Raw items
=====

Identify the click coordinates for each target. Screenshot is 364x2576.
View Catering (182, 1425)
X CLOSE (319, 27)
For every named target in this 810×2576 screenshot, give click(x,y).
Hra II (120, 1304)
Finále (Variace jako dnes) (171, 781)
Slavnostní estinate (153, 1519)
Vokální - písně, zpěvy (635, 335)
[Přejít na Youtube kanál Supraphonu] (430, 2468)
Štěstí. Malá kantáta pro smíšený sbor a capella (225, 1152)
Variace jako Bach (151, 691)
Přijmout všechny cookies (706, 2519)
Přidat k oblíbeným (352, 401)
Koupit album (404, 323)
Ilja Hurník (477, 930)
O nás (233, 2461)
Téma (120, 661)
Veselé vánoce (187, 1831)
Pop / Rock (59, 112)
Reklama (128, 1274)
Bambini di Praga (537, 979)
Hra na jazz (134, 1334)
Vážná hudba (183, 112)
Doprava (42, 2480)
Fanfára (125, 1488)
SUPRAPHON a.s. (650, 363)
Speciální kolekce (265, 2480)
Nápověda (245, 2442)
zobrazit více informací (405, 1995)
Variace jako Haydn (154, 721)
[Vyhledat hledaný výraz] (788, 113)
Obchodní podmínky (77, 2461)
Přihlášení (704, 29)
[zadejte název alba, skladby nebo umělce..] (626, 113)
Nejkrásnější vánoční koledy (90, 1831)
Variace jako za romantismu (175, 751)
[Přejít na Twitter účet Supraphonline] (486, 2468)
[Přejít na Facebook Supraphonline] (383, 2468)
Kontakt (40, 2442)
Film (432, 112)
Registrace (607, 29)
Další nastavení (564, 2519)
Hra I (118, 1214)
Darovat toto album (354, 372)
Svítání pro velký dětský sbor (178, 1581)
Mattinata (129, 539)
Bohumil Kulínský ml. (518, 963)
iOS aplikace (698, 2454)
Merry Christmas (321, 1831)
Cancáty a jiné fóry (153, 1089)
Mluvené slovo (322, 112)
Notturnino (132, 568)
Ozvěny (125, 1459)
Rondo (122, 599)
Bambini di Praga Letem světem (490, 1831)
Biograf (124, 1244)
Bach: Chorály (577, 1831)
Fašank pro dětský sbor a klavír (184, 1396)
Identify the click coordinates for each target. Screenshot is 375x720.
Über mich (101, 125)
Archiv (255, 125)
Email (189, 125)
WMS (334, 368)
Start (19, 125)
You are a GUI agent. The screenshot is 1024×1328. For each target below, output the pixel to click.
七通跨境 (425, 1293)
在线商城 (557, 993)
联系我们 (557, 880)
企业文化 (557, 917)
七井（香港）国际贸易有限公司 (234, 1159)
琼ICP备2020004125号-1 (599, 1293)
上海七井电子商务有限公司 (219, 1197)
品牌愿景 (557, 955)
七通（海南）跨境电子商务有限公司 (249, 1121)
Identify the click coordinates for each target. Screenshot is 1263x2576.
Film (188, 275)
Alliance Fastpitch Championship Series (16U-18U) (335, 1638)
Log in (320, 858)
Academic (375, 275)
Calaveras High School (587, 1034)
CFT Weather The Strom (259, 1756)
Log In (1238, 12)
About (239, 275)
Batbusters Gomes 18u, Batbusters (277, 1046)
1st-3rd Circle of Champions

=====

__OBJECTIVE__
Retype the lines of the items word for word, starting with the line that contains "iOS aplikace (698, 2454)" and going on through the line that contains "品牌愿景 (557, 955)".

__ANSWER__
iOS aplikace (698, 2454)
Merry Christmas (321, 1831)
Cancáty a jiné fóry (153, 1089)
Mluvené slovo (322, 112)
Notturnino (132, 568)
Ozvěny (125, 1459)
Rondo (122, 599)
Bambini di Praga Letem světem (490, 1831)
Biograf (124, 1244)
Bach: Chorály (577, 1831)
Fašank pro dětský sbor a klavír (184, 1396)
Identify the click coordinates for each target. Screenshot is 375x720.
Über mich (101, 125)
Archiv (255, 125)
Email (189, 125)
WMS (334, 368)
Start (19, 125)
You are a GUI agent. The screenshot is 1024×1328. For each target below, output the pixel to click.
七通跨境 (425, 1293)
在线商城 (557, 993)
联系我们 (557, 880)
企业文化 (557, 917)
七井（香港）国际贸易有限公司 (234, 1159)
琼ICP备2020004125号-1 (599, 1293)
上海七井电子商务有限公司 (219, 1197)
品牌愿景 (557, 955)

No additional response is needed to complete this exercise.